REQUIREMENT: Give back all the data below exactly as it is shown.

Saved entries
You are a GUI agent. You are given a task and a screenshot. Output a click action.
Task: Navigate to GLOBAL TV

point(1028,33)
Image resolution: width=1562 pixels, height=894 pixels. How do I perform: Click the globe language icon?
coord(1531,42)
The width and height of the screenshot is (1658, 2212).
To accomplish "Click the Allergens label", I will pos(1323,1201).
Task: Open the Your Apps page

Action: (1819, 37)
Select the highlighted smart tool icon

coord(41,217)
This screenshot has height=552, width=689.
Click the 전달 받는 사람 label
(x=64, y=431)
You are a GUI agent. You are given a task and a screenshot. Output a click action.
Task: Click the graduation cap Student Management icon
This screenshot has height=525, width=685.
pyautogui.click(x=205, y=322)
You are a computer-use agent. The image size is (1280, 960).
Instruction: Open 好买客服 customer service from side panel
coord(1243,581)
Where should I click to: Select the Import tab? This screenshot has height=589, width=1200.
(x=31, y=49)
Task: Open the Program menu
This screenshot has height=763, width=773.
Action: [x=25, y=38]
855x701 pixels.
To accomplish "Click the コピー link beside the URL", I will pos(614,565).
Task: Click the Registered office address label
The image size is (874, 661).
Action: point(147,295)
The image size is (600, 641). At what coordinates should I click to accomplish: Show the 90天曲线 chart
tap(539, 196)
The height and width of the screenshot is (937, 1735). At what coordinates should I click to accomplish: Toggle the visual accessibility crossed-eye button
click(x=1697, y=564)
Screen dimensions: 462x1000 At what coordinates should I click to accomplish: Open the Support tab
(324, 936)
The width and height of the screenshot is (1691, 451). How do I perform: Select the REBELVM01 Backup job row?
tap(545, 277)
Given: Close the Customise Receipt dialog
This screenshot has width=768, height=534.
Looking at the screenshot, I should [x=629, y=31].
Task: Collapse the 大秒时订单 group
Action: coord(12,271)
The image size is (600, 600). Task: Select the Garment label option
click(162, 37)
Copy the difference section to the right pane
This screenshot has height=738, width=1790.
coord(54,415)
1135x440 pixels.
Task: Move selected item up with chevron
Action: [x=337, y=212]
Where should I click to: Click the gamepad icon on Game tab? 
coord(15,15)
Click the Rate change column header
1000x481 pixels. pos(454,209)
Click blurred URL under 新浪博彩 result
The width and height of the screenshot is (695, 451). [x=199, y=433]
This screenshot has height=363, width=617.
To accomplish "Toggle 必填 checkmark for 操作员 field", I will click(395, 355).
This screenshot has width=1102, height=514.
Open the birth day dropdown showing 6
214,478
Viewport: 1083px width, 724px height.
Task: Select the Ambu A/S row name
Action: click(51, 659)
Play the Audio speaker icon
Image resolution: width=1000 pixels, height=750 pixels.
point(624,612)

ANSWER:
You are a GUI agent. You are given a task and a screenshot. Output a click action.
Task: Navigate to GLOBAL TV

point(1028,33)
Image resolution: width=1562 pixels, height=894 pixels. How do I perform: Click the globe language icon?
coord(1531,42)
The width and height of the screenshot is (1658, 2212).
To accomplish "Click the Allergens label", I will pos(1323,1201).
Task: Open the Your Apps page

Action: (1819, 37)
Select the highlighted smart tool icon

coord(41,217)
This screenshot has height=552, width=689.
Click the 전달 받는 사람 label
(x=64, y=431)
You are a GUI agent. You are given a task and a screenshot. Output a click action.
Task: Click the graduation cap Student Management icon
This screenshot has height=525, width=685.
pyautogui.click(x=205, y=322)
You are a computer-use agent. The image size is (1280, 960).
Instruction: Open 好买客服 customer service from side panel
coord(1243,581)
Where should I click to: Select the Import tab? This screenshot has height=589, width=1200.
(x=31, y=49)
Task: Open the Program menu
This screenshot has height=763, width=773.
Action: [x=25, y=38]
855x701 pixels.
To accomplish "Click the コピー link beside the URL", I will pos(614,565).
Task: Click the Registered office address label
The image size is (874, 661).
Action: point(147,295)
The image size is (600, 641). At what coordinates should I click to accomplish: Show the 90天曲线 chart
tap(539, 196)
The height and width of the screenshot is (937, 1735). At what coordinates should I click to accomplish: Toggle the visual accessibility crossed-eye button
click(x=1697, y=564)
Screen dimensions: 462x1000 At what coordinates should I click to accomplish: Open the Support tab
(324, 936)
The width and height of the screenshot is (1691, 451). How do I perform: Select the REBELVM01 Backup job row?
tap(545, 277)
Given: Close the Customise Receipt dialog
This screenshot has width=768, height=534.
Looking at the screenshot, I should [x=629, y=31].
Task: Collapse the 大秒时订单 group
Action: coord(12,271)
The image size is (600, 600). Task: Select the Garment label option
click(162, 37)
Copy the difference section to the right pane
This screenshot has height=738, width=1790.
coord(54,415)
1135x440 pixels.
Task: Move selected item up with chevron
Action: [x=337, y=212]
Where should I click to: Click the gamepad icon on Game tab? 
coord(15,15)
Click the Rate change column header
1000x481 pixels. pos(454,209)
Click blurred URL under 新浪博彩 result
The width and height of the screenshot is (695, 451). [x=199, y=433]
This screenshot has height=363, width=617.
To accomplish "Toggle 必填 checkmark for 操作员 field", I will click(395, 355).
This screenshot has width=1102, height=514.
Open the birth day dropdown showing 6
214,478
Viewport: 1083px width, 724px height.
Task: Select the Ambu A/S row name
Action: click(51, 659)
Play the Audio speaker icon
Image resolution: width=1000 pixels, height=750 pixels.
point(624,612)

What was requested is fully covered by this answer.